In a new updating of the Swedish dictionary that will roll out later this month, the gender neutral "hen" will join its brother "han" and sister "hon" as a third person pronoun to use when, as The Guardian puts it, a person's gender "is unknown, because the person is transgender, or the speaker or writer deems the gender to be superfluous information." Oh, language, is there is nothing you can't do?
Though the Swedish "hen" has been around since the sixties, it never really caught on until just a few years ago, when the country's transgender community began embracing it. Since then it's been quietly making its way into the vernacular, getting a previously unexpected boost from preschool and nursery school educators eager to teach young children without the often confusing weight of "his or her" construction. Lann Hornscheidt, professor of Scandinavian languages and gender studies at Berlin's Humboldt University, told the Washington Post Wednesday that "The introduction of a pronoun which challenges binary gender norms has been an important step, following a more thorough debate over the construction of gender within the last ten years." Now hen's ready for its imminent official embrace. But though the shift is an optimistic move toward more inclusive communication, the Washington Post's Rick Noack is quick to note that other cultures, like Turkey, manage to have both gender-neutral pronouns and crummy track records on human rights.

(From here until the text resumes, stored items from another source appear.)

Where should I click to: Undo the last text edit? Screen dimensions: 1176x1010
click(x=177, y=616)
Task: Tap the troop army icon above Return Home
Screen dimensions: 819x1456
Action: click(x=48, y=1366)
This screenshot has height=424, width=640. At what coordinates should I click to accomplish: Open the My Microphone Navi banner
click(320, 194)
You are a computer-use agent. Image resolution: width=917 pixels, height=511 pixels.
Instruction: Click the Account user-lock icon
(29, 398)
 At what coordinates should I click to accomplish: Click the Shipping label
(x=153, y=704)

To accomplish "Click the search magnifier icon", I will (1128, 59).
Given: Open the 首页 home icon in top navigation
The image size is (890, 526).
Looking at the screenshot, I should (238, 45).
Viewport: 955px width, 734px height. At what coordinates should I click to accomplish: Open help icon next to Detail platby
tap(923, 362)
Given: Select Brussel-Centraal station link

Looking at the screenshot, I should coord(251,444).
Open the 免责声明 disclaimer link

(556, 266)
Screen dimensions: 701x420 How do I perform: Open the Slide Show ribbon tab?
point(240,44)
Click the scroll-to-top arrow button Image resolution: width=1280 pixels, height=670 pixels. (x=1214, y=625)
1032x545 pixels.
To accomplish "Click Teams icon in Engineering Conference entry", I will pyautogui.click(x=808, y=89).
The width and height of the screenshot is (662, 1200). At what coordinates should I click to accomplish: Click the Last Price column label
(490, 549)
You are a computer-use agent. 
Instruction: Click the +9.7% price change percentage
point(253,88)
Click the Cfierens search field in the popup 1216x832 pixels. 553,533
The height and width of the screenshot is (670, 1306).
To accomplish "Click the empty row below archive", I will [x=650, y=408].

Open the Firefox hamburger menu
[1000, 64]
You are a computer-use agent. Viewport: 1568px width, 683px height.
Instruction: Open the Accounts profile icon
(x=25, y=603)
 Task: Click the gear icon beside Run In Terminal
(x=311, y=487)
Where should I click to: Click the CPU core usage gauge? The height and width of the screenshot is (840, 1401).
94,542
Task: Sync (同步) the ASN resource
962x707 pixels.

English, meanwhile, has awkwardly lumbered for years to reconcile contemporary attitudes with its own old rules. Lacking our own gender-neutral pronoun, we've slipped into a kind of group tacit acceptance of "they" and "their" when a single gender is unknown, irrelevant, or not preferred. We say things like "Any child who wants their cake can have it now" even while some of us still cringe at the deployment of a plural after a singular subject. Or we dance around it. In the nineties, the New York Times' Janet Maslin famously did an entire profile of "The Crying Game" star Jaye Davidson without using a single "he" or "she" to describe the performer. But more than two decades later, the same paper found its editors "scrambling to their stylebooks and to past articles on other transgender cases of well-known people for guidance" after initially reporting in its coverage of Chelsea Manning that "he is female" and "he described a struggle." It would have been a simple to respect Manning's identity in the first place, but it's clear that reporting on gender issues sometimes requires more fluid language.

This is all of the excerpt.